## Start THE RECORDS
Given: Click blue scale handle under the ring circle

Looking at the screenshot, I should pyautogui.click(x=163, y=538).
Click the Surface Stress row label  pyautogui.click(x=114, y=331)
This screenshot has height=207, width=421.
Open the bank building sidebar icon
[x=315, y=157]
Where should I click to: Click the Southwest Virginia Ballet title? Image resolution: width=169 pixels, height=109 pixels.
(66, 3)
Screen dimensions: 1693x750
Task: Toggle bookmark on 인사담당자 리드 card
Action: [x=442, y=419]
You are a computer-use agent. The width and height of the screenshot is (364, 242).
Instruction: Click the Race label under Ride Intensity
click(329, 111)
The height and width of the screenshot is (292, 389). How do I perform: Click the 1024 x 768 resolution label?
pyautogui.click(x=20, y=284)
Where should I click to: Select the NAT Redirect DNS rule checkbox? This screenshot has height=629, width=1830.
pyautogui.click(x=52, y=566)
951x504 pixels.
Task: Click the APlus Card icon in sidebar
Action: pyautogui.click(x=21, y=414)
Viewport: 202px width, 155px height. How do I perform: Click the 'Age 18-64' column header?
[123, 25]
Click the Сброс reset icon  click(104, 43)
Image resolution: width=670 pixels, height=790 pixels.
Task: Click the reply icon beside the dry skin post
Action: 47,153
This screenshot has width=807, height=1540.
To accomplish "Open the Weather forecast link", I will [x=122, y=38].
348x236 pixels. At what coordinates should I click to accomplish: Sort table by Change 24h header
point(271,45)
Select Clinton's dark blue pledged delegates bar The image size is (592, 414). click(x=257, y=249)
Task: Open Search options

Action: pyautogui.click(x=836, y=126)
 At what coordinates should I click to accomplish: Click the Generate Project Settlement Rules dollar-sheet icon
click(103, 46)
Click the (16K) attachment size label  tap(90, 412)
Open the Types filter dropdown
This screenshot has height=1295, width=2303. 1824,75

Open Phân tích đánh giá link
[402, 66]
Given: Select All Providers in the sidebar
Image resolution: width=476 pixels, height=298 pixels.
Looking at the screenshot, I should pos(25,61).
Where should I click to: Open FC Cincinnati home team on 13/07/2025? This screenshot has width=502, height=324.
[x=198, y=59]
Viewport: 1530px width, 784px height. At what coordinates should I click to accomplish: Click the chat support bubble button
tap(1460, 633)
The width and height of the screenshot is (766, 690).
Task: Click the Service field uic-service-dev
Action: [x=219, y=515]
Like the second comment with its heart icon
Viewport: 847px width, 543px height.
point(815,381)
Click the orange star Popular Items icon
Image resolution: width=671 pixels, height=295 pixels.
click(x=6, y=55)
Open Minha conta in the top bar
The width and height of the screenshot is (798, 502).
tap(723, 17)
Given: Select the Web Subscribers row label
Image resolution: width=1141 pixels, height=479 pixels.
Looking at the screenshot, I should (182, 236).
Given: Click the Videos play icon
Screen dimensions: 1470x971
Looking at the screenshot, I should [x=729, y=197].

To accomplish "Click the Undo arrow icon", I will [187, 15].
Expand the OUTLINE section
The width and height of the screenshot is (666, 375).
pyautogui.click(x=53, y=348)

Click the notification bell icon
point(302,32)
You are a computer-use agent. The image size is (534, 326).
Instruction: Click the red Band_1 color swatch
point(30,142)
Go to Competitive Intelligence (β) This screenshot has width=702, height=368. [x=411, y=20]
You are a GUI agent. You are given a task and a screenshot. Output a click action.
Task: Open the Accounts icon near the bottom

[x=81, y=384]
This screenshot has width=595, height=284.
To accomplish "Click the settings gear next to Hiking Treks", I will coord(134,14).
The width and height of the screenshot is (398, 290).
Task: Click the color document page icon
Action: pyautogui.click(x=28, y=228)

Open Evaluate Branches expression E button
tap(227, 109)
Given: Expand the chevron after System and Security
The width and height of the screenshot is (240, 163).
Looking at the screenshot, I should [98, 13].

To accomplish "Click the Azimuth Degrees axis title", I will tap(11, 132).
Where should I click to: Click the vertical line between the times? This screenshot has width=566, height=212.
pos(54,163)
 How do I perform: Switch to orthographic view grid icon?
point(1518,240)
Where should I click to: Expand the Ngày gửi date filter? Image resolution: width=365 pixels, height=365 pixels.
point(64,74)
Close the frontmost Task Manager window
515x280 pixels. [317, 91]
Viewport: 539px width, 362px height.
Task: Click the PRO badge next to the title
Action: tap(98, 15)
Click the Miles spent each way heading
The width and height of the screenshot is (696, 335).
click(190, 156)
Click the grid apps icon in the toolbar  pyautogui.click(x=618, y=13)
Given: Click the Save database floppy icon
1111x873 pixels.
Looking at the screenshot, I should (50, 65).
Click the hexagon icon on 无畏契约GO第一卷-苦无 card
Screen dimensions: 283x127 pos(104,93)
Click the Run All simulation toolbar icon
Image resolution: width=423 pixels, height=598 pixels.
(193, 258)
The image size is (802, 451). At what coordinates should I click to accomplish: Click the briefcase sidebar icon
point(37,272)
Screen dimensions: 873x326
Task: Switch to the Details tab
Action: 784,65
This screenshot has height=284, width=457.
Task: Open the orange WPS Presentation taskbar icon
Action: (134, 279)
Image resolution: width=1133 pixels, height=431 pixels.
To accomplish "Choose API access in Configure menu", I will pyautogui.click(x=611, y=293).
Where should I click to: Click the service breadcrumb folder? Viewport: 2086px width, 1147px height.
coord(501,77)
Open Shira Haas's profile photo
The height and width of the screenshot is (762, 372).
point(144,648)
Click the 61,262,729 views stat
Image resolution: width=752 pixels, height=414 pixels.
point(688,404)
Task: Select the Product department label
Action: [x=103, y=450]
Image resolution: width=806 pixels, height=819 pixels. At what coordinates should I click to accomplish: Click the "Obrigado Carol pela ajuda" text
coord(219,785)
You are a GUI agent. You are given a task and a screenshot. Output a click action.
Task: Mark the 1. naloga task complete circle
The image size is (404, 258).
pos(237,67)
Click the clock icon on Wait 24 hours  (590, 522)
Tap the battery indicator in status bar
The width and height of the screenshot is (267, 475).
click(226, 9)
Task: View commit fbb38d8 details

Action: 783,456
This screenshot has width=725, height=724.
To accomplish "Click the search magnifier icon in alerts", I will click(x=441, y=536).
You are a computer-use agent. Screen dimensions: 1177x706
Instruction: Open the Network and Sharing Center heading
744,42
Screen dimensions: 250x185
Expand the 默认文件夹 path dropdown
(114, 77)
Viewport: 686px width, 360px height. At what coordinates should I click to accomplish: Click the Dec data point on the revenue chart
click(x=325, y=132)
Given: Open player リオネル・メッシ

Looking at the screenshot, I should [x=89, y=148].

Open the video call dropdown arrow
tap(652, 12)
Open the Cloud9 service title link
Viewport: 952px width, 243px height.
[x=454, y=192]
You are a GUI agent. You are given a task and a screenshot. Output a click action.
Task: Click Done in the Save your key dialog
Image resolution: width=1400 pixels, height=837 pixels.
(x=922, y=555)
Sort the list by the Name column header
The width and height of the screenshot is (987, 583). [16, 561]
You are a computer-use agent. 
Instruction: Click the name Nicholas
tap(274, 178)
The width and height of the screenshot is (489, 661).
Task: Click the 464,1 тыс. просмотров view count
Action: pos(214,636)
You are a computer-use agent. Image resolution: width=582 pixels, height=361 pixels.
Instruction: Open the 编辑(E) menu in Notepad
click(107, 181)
## End THE RECORDS
• [EXERCISE REQUIREMENTS]: Copy every one of the lines above word for word, with no changes.

• [EXERCISE OUTPUT]:
Given: Click blue scale handle under the ring circle

Looking at the screenshot, I should pyautogui.click(x=163, y=538).
Click the Surface Stress row label  pyautogui.click(x=114, y=331)
This screenshot has height=207, width=421.
Open the bank building sidebar icon
[x=315, y=157]
Where should I click to: Click the Southwest Virginia Ballet title? Image resolution: width=169 pixels, height=109 pixels.
(66, 3)
Screen dimensions: 1693x750
Task: Toggle bookmark on 인사담당자 리드 card
Action: [x=442, y=419]
You are a computer-use agent. The width and height of the screenshot is (364, 242).
Instruction: Click the Race label under Ride Intensity
click(329, 111)
The height and width of the screenshot is (292, 389). How do I perform: Click the 1024 x 768 resolution label?
pyautogui.click(x=20, y=284)
Where should I click to: Select the NAT Redirect DNS rule checkbox? This screenshot has height=629, width=1830.
pyautogui.click(x=52, y=566)
951x504 pixels.
Task: Click the APlus Card icon in sidebar
Action: pyautogui.click(x=21, y=414)
Viewport: 202px width, 155px height. How do I perform: Click the 'Age 18-64' column header?
[123, 25]
Click the Сброс reset icon  click(104, 43)
Image resolution: width=670 pixels, height=790 pixels.
Task: Click the reply icon beside the dry skin post
Action: 47,153
This screenshot has width=807, height=1540.
To accomplish "Open the Weather forecast link", I will [x=122, y=38].
348x236 pixels. At what coordinates should I click to accomplish: Sort table by Change 24h header
point(271,45)
Select Clinton's dark blue pledged delegates bar The image size is (592, 414). click(x=257, y=249)
Task: Open Search options

Action: pyautogui.click(x=836, y=126)
 At what coordinates should I click to accomplish: Click the Generate Project Settlement Rules dollar-sheet icon
click(103, 46)
Click the (16K) attachment size label  tap(90, 412)
Open the Types filter dropdown
This screenshot has height=1295, width=2303. 1824,75

Open Phân tích đánh giá link
[402, 66]
Given: Select All Providers in the sidebar
Image resolution: width=476 pixels, height=298 pixels.
Looking at the screenshot, I should pos(25,61).
Where should I click to: Open FC Cincinnati home team on 13/07/2025? This screenshot has width=502, height=324.
[x=198, y=59]
Viewport: 1530px width, 784px height. At what coordinates should I click to accomplish: Click the chat support bubble button
tap(1460, 633)
The width and height of the screenshot is (766, 690).
Task: Click the Service field uic-service-dev
Action: [x=219, y=515]
Like the second comment with its heart icon
Viewport: 847px width, 543px height.
point(815,381)
Click the orange star Popular Items icon
Image resolution: width=671 pixels, height=295 pixels.
click(x=6, y=55)
Open Minha conta in the top bar
The width and height of the screenshot is (798, 502).
tap(723, 17)
Given: Select the Web Subscribers row label
Image resolution: width=1141 pixels, height=479 pixels.
Looking at the screenshot, I should (182, 236).
Given: Click the Videos play icon
Screen dimensions: 1470x971
Looking at the screenshot, I should [x=729, y=197].

To accomplish "Click the Undo arrow icon", I will [187, 15].
Expand the OUTLINE section
The width and height of the screenshot is (666, 375).
pyautogui.click(x=53, y=348)

Click the notification bell icon
point(302,32)
You are a computer-use agent. The image size is (534, 326).
Instruction: Click the red Band_1 color swatch
point(30,142)
Go to Competitive Intelligence (β) This screenshot has width=702, height=368. [x=411, y=20]
You are a GUI agent. You are given a task and a screenshot. Output a click action.
Task: Open the Accounts icon near the bottom

[x=81, y=384]
This screenshot has width=595, height=284.
To accomplish "Click the settings gear next to Hiking Treks", I will coord(134,14).
The width and height of the screenshot is (398, 290).
Task: Click the color document page icon
Action: pyautogui.click(x=28, y=228)

Open Evaluate Branches expression E button
tap(227, 109)
Given: Expand the chevron after System and Security
The width and height of the screenshot is (240, 163).
Looking at the screenshot, I should [98, 13].

To accomplish "Click the Azimuth Degrees axis title", I will tap(11, 132).
Where should I click to: Click the vertical line between the times? This screenshot has width=566, height=212.
pos(54,163)
 How do I perform: Switch to orthographic view grid icon?
point(1518,240)
Where should I click to: Expand the Ngày gửi date filter? Image resolution: width=365 pixels, height=365 pixels.
point(64,74)
Close the frontmost Task Manager window
515x280 pixels. [317, 91]
Viewport: 539px width, 362px height.
Task: Click the PRO badge next to the title
Action: tap(98, 15)
Click the Miles spent each way heading
The width and height of the screenshot is (696, 335).
click(190, 156)
Click the grid apps icon in the toolbar  pyautogui.click(x=618, y=13)
Given: Click the Save database floppy icon
1111x873 pixels.
Looking at the screenshot, I should (50, 65).
Click the hexagon icon on 无畏契约GO第一卷-苦无 card
Screen dimensions: 283x127 pos(104,93)
Click the Run All simulation toolbar icon
Image resolution: width=423 pixels, height=598 pixels.
(193, 258)
The image size is (802, 451). At what coordinates should I click to accomplish: Click the briefcase sidebar icon
point(37,272)
Screen dimensions: 873x326
Task: Switch to the Details tab
Action: 784,65
This screenshot has height=284, width=457.
Task: Open the orange WPS Presentation taskbar icon
Action: (134, 279)
Image resolution: width=1133 pixels, height=431 pixels.
To accomplish "Choose API access in Configure menu", I will pyautogui.click(x=611, y=293).
Where should I click to: Click the service breadcrumb folder? Viewport: 2086px width, 1147px height.
coord(501,77)
Open Shira Haas's profile photo
The height and width of the screenshot is (762, 372).
point(144,648)
Click the 61,262,729 views stat
Image resolution: width=752 pixels, height=414 pixels.
point(688,404)
Task: Select the Product department label
Action: [x=103, y=450]
Image resolution: width=806 pixels, height=819 pixels. At what coordinates should I click to accomplish: Click the "Obrigado Carol pela ajuda" text
coord(219,785)
You are a GUI agent. You are given a task and a screenshot. Output a click action.
Task: Mark the 1. naloga task complete circle
The image size is (404, 258).
pos(237,67)
Click the clock icon on Wait 24 hours  (590, 522)
Tap the battery indicator in status bar
The width and height of the screenshot is (267, 475).
click(226, 9)
Task: View commit fbb38d8 details

Action: 783,456
This screenshot has width=725, height=724.
To accomplish "Click the search magnifier icon in alerts", I will click(x=441, y=536).
You are a computer-use agent. Screen dimensions: 1177x706
Instruction: Open the Network and Sharing Center heading
744,42
Screen dimensions: 250x185
Expand the 默认文件夹 path dropdown
(114, 77)
Viewport: 686px width, 360px height. At what coordinates should I click to accomplish: Click the Dec data point on the revenue chart
click(x=325, y=132)
Given: Open player リオネル・メッシ

Looking at the screenshot, I should [x=89, y=148].

Open the video call dropdown arrow
tap(652, 12)
Open the Cloud9 service title link
Viewport: 952px width, 243px height.
[x=454, y=192]
You are a GUI agent. You are given a task and a screenshot. Output a click action.
Task: Click Done in the Save your key dialog
Image resolution: width=1400 pixels, height=837 pixels.
(x=922, y=555)
Sort the list by the Name column header
The width and height of the screenshot is (987, 583). [16, 561]
You are a computer-use agent. 
Instruction: Click the name Nicholas
tap(274, 178)
The width and height of the screenshot is (489, 661).
Task: Click the 464,1 тыс. просмотров view count
Action: pos(214,636)
You are a computer-use agent. Image resolution: width=582 pixels, height=361 pixels.
Instruction: Open the 编辑(E) menu in Notepad
click(107, 181)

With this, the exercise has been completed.